Created on 01-18-2019 09:29 PM - edited 08-17-2019 04:58 AM
I need to parse Kerberos KDC Log files (including the currently filling file) to find users with their host that are connecting.
It seems using Grok in NiFi we can parse out a lot of different parts of these files and use them for filtering and alerting with ease.
This is what many of the lines in the log file look like:
Jan 01 03:31:01 somenewserver-310 krb5kdc[28593](info): AS_REQ (4 etypes {18 17 16 23}) 192.168.237.220: ISSUE: authtime 1546278185, etypes {rep=18 tkt=16 ses=18}, nn/somenewserver-310.field.hortonworks.com@HWX.COM for nn/somenewserver-310.field.hortonworks.com@HWX.COM
State of the Tail Processor
Tail a File
We also have the option of using the GrokReader listed in an article included to immediately convert matching records to output formats like JSON or Avro and then partition into groups. We'll do that in a later article.
In this one, we can get a line from the file via Tail, read a list of files and fetch one at a time or generate a flow file for testing. Once we had some data we'll start parsing into different message types. These messages can then be use for alerting, routing, permanent storage in Hive/Impala/HBase/Kudu/Druid/S3/Object Storage/etc...

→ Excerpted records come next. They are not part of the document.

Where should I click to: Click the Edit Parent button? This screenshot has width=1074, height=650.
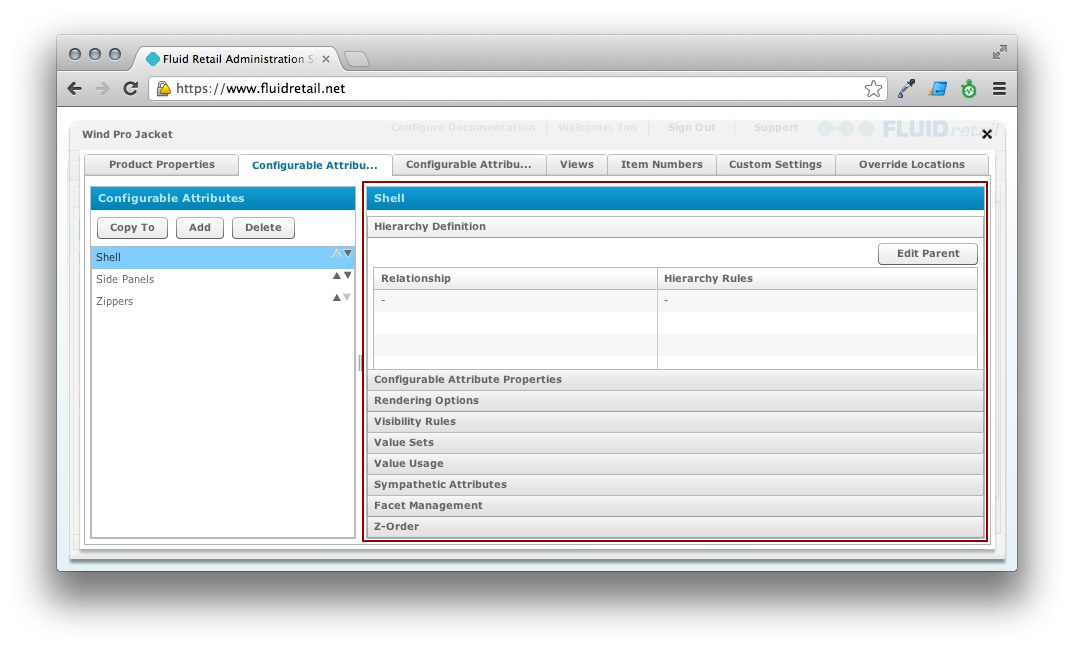click(927, 253)
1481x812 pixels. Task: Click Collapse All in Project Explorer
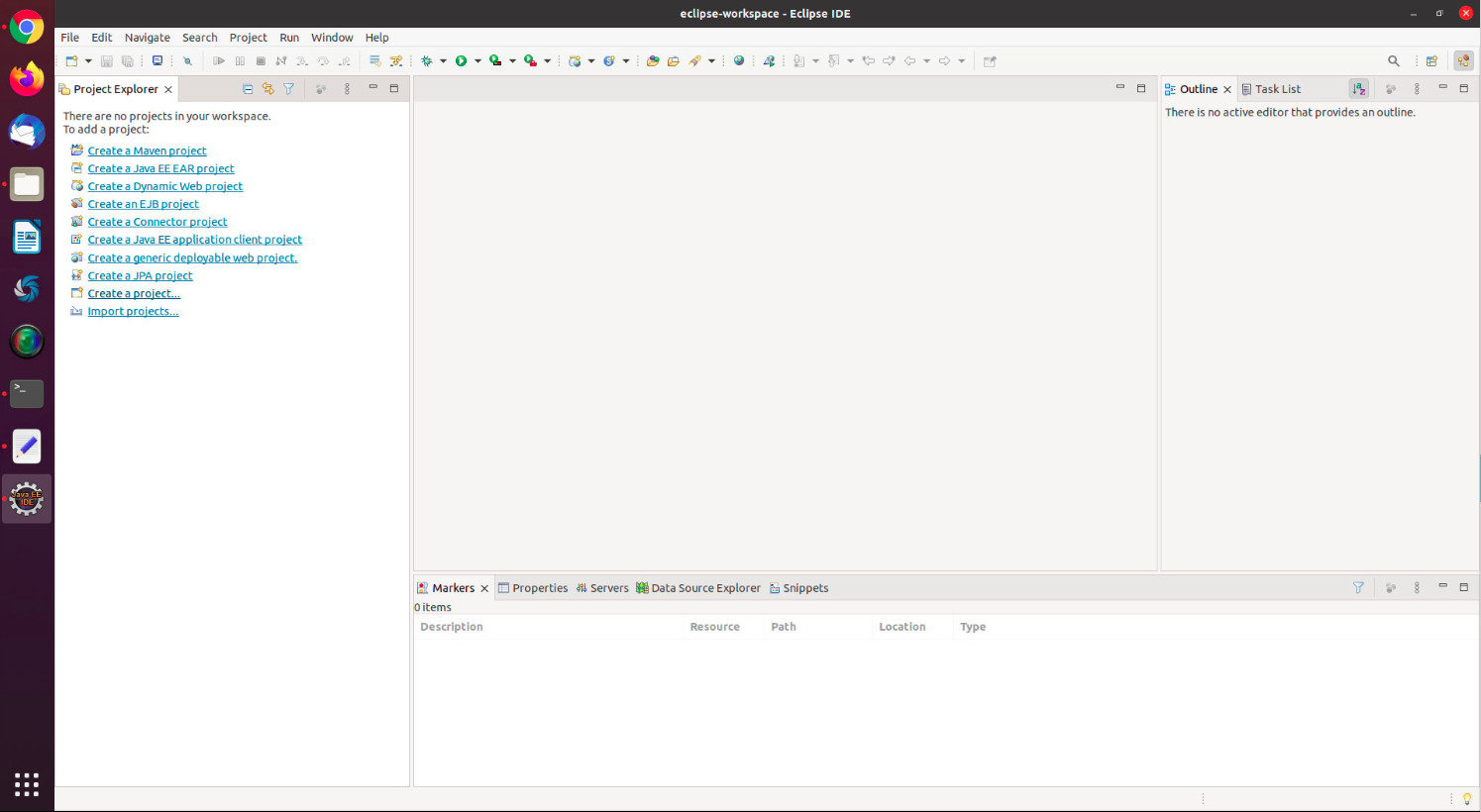[x=248, y=89]
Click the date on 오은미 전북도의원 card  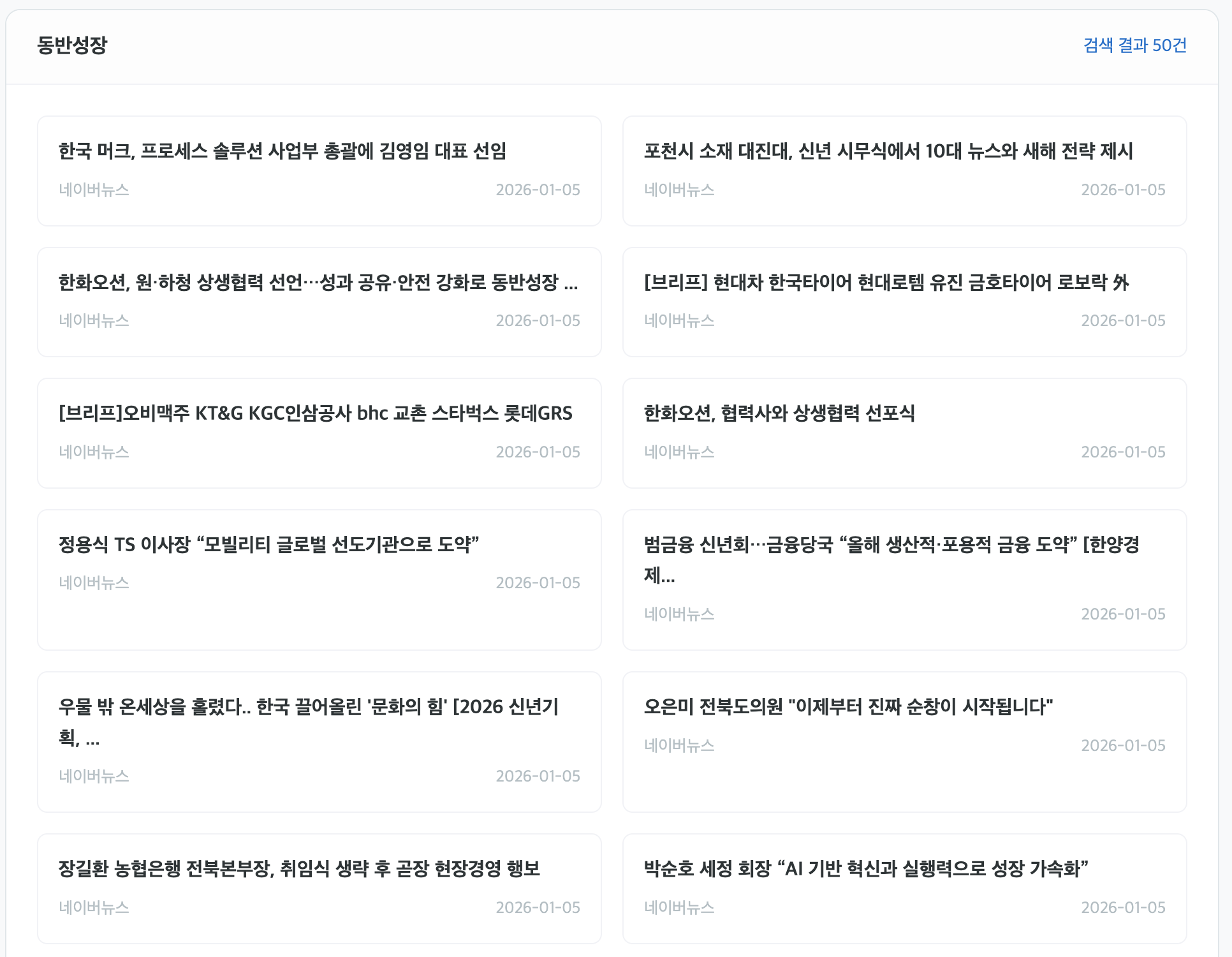pos(1123,745)
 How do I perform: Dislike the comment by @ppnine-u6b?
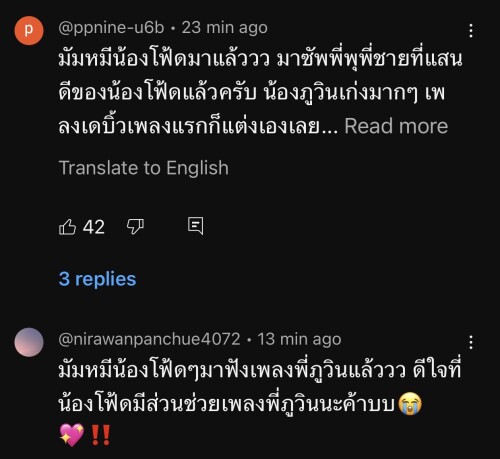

In the next step we will do some routing and alerting. Follow up by some natural language processing (NLP), machine learning and then we'll use various tools to search, aggregate, query, catalog, report on and build dashboards from this type of log and others.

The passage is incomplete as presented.